In the greater part of the service sector, the service worker contributes only a small proportion of the value of the service provided. It is above all the technology that they provide access to that holds the predominant value in the transaction.
The low level of value added by the rank and file service sector worker is reflected in the fact that the wages for the majority of British workers are punitively low in relation to the cost of living . In addition, the gap between these incomes and the well-off is very great.
These factors lend firm support to the view that an economy simply cannot generate enough wealth to ensure a robust level of income for most without making real concrete objects that offer substantial added value to the purchaser.
But what, exactly, should Britain manufacture? For one thing, what it most certainly and with urgency ought to be doing is embarking upon the large-scale making and installation of off-shore wind turbines. Britain has the greatest wind resources in Europe, and is surrounded by shallow seas well suited to this.
It is unlikely, however, that this would be enough to turn Britain into a high value-added economy. Moreover, China and the other export-led developing economies have already gone beyond simpler mass-produced items and before long are likely to rival British capabilities in renewables at prices which, because of our labour costs, we cannot match.

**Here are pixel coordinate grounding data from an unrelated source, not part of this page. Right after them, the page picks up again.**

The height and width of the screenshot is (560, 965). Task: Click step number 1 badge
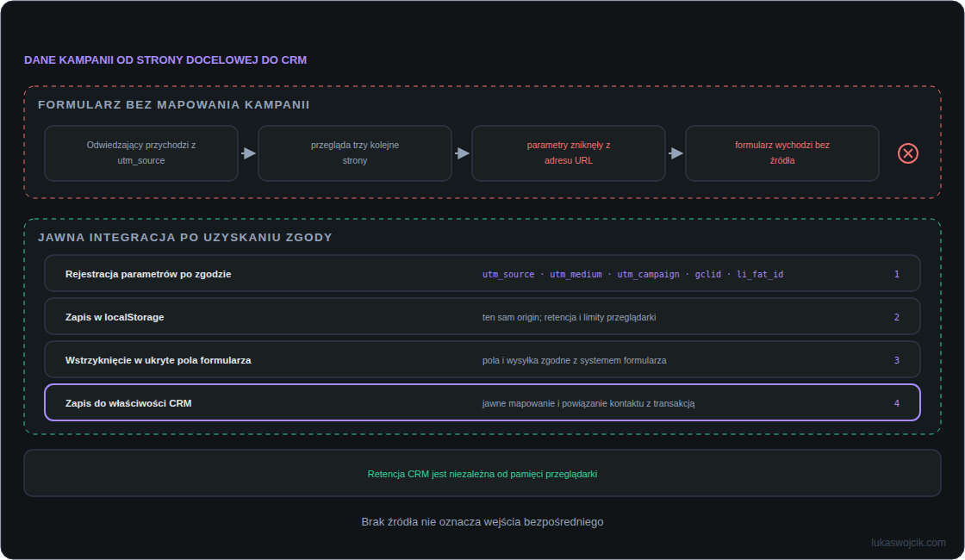(897, 275)
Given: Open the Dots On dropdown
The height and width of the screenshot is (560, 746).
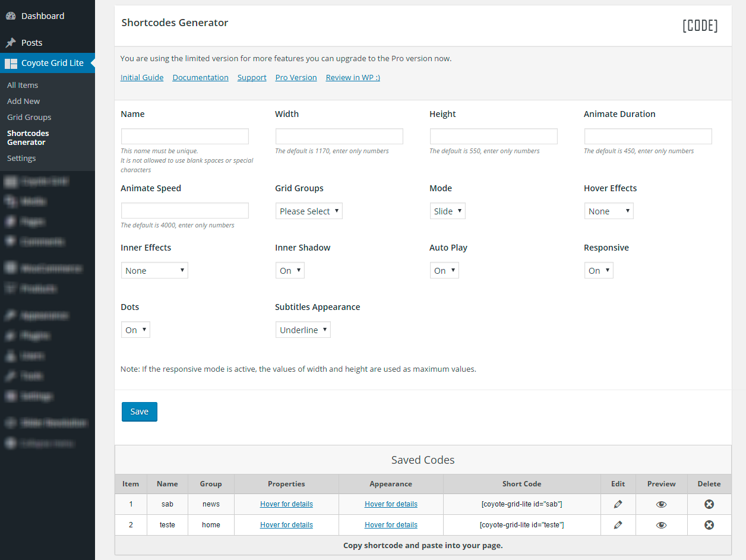Looking at the screenshot, I should pos(135,330).
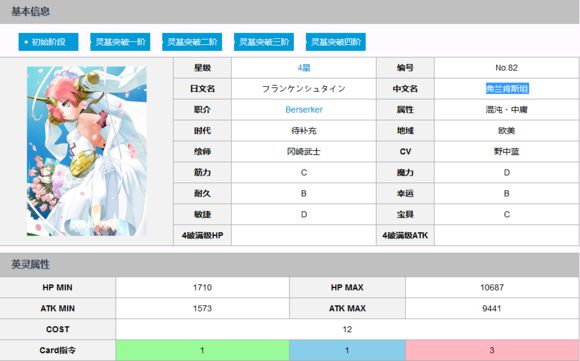
Task: Click the 4星 star rating link
Action: click(304, 68)
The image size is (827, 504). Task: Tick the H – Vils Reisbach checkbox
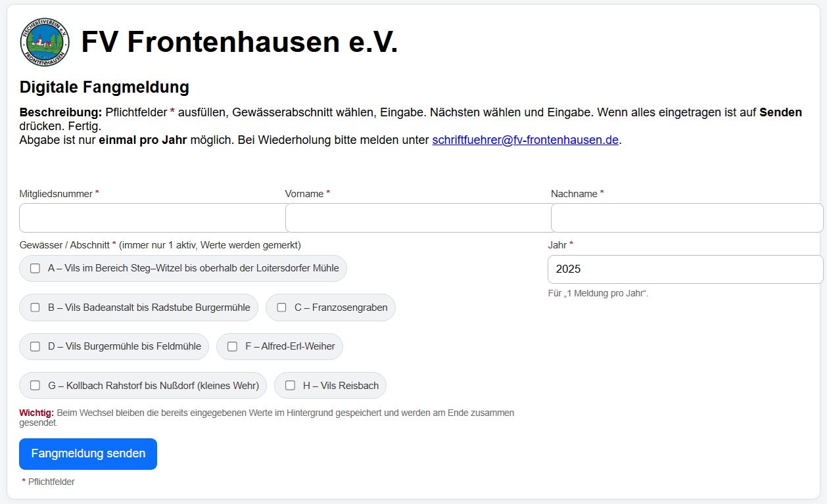290,386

Many of our European partners have avoided going nearly so far down this road towards a labour force made up of a high-earning minority and a majority on stagnant earnings in low value-added occupations. They have done so by maintaining a robust manufacturing, exporting sector.
However, the inexorable logic of competition from the developing economies is that free trade will enable them to make increasing inroads into most spheres in western Europe that produce the high value-added real objects of manufacturing and software design. If they do so, these economies will become hollowed out as those sectors shrink, a process which Britain has followed furthest.
Eventually, it must become clear to policy makers that maintaining our wealth depends upon maintaining our capacity to make real objects that people need and want to buy. At that point, it is likely that there will emerge a mounting tide of calls for targeted tariffs to protect the most valuable industries. This would run counter to EU economic orthodoxy, but this is an orthodoxy that could well be overturned.